Had I known I was going to reproduce with the guy, I would have been much more excited about this find.

But none of that was really what I noticed about him that day. When he lifted his eyebrows, even from the cheap seats I could see that he had the most piercing, sincere blue eyes I’d ever seen. He caught us looking at him, glanced in our direction, caught my eye, and then looked back at the conductor.

“Yup.” I said, staring a little dreamily at my future husband. “I see him.”

A few weeks later, I marched up to him, carrying a clip board. A clip board, for God’s sake.
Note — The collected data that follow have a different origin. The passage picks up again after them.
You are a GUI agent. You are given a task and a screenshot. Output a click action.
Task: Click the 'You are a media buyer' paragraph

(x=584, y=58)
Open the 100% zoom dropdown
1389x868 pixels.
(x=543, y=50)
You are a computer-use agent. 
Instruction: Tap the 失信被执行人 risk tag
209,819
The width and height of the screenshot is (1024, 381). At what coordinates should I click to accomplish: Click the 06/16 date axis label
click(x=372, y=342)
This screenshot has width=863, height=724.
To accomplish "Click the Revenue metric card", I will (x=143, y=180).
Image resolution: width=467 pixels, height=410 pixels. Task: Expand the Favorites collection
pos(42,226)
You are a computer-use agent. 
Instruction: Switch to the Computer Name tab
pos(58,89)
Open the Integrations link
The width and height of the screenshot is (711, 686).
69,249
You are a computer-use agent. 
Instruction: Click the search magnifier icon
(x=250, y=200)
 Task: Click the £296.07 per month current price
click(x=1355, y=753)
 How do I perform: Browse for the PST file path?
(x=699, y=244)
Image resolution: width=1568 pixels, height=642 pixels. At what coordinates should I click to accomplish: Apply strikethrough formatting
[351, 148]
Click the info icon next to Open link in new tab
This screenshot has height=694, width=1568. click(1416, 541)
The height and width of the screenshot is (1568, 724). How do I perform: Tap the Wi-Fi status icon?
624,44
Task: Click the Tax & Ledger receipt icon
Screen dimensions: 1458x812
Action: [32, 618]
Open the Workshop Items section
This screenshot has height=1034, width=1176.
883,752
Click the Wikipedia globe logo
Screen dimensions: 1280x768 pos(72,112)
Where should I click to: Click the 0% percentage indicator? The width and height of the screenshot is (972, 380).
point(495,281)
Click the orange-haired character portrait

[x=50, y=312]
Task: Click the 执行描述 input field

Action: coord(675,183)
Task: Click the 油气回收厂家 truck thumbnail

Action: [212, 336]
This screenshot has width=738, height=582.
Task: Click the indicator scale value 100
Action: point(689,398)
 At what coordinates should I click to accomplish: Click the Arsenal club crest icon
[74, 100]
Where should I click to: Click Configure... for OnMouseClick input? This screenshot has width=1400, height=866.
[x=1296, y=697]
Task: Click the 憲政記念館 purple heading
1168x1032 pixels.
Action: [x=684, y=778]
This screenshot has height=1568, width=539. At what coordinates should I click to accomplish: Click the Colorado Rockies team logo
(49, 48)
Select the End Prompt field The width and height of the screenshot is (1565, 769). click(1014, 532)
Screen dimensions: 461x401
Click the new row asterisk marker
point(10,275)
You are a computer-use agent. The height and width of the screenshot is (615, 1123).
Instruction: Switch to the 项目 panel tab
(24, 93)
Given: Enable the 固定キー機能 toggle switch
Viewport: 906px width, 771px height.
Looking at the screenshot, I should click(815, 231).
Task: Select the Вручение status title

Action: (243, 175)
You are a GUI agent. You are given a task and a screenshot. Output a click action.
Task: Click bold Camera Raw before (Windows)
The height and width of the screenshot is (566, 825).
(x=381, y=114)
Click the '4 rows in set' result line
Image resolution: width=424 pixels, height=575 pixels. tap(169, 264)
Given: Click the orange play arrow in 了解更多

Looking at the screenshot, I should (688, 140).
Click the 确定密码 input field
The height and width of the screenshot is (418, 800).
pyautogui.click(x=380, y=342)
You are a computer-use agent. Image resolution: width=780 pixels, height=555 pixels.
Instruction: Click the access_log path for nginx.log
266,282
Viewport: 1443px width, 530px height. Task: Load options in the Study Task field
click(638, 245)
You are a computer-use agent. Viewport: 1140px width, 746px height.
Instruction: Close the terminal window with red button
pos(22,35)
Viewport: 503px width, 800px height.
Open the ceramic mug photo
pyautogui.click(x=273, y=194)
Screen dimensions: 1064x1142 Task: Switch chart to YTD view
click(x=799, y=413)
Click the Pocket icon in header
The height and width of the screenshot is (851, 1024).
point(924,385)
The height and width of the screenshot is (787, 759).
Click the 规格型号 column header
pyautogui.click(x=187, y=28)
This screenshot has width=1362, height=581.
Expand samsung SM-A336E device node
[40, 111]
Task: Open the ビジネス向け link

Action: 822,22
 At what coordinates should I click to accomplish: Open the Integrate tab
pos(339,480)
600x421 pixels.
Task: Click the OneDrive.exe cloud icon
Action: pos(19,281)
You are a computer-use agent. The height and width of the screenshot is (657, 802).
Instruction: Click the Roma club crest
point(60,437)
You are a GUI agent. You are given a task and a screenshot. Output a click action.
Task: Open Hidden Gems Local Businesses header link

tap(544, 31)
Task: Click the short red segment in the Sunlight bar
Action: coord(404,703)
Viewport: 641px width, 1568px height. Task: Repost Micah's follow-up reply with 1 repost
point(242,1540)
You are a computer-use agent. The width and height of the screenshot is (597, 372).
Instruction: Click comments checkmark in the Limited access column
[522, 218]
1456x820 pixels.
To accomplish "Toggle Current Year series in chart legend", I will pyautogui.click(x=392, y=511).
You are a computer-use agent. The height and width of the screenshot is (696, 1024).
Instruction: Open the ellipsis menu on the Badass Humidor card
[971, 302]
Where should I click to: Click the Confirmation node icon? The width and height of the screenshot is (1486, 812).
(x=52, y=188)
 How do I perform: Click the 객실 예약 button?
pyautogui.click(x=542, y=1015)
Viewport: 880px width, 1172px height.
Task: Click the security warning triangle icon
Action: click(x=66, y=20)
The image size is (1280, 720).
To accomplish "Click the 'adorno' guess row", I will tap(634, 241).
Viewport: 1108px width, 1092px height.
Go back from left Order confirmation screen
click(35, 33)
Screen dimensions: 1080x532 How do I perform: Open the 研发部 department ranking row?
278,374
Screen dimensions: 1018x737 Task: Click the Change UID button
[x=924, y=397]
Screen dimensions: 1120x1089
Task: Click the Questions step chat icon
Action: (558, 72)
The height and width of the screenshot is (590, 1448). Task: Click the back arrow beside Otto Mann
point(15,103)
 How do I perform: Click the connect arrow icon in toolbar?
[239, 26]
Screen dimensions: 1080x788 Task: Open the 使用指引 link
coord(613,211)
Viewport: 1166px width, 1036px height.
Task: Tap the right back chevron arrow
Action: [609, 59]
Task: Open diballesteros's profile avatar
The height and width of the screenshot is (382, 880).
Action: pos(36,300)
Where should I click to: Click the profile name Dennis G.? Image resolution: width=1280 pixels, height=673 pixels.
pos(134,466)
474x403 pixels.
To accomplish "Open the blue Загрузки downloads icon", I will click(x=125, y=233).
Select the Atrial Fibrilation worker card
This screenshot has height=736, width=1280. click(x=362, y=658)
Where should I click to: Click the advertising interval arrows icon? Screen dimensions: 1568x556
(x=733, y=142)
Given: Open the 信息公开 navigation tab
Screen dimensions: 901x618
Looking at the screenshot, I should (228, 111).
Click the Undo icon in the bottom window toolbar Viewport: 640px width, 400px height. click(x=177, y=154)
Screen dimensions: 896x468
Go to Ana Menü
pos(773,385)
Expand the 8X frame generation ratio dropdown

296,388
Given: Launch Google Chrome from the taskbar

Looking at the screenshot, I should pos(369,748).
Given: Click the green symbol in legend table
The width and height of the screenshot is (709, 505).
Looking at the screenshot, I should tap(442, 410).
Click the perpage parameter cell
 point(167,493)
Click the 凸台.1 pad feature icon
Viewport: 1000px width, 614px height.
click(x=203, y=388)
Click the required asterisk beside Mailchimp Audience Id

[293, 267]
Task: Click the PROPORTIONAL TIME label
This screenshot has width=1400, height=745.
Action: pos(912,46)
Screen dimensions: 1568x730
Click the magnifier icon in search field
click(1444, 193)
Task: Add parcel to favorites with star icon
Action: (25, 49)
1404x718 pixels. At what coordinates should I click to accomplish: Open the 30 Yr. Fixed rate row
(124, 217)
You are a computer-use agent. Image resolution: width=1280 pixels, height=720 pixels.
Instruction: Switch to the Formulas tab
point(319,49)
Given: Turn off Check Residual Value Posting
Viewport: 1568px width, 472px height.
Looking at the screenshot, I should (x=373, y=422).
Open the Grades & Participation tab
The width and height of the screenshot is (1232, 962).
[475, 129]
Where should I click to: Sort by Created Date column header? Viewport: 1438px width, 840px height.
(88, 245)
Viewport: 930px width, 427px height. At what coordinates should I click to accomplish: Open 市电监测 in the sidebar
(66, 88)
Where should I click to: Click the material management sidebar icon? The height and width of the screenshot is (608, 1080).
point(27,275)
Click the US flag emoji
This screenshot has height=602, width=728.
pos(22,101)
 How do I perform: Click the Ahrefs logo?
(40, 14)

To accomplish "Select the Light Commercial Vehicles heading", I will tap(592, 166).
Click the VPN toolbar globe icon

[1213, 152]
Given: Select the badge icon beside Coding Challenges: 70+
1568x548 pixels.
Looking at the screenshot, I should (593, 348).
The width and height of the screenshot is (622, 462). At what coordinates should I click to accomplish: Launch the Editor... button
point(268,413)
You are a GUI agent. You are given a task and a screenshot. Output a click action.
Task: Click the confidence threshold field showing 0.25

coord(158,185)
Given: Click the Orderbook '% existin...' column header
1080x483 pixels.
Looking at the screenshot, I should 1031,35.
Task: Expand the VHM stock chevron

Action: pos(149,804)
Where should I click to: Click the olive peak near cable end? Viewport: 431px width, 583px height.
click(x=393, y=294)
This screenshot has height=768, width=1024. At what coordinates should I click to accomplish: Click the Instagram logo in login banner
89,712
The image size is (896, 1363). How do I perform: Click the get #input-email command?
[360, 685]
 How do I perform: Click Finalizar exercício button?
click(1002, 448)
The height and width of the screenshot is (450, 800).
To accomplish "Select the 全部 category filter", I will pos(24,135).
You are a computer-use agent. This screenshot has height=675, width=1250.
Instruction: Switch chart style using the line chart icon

His name was on my list– highlighted– because he hadn’t paid for HIS POLO. EVEN THOUGH HE HAD ONE HANGING IN HIS CLOSET. It was almost enough to make my concert choir president head explode, and all those small children resting in the shade of my huge ego would have to go seeking shelter elsewhere.

He was standing in the auditorium with the director and some other guy. But I’m the lady with the ginormously important job, right? I have NO PROBLEM interrupting ANYONE.

So I looked up at him. “Mitch,” I said, “You haven’t paid for your polo yet. I need that money asap.” I actually freaking said ASAP like it was a word, like the syrup that comes off of trees. And I wasn’t kidding. Like I said, I am sure that Mitch has forgotten about this encounter, because if he hadn’t, he would have fallen on the floor laughing when the thought of dating me crossed his mind. Unless he has a thing for clipboards and bossy ladies. Which is possible.

“Oh.” He said, this poor kid. While the choir director and some other guy looked at us. So Mitch turned around and said, “Dad… can I have 23.50?”And this other guy– who I now realized was very obviously definitely related to Mitch– reached into his pocket for some money.

I didn’t know I was going to marry the kid. I still operating under ‘THE PLAN’ wherein I would be moving to Italy in the next few months and learning how to write sonnets in a leather bound journal while looking very pensive and important. But even if I did, I still probably would have hassled him about my damn 23.50. But maybe I would have pretended not to notice when he had to ask his Dad for it. And probably, I would have had the grace not to tell my girlfriends about it at lunch that day, laughing over my french fries at how embarrassed the freshman was, while I sat there with his Dad’s check folded in my pocket.

Not exactly the Disney Miracle that we’ve all been raised to look for. But I’d take my love story any day. When they cast the voice-over, I’m hoping for someone who sounds hot…. and not bossy.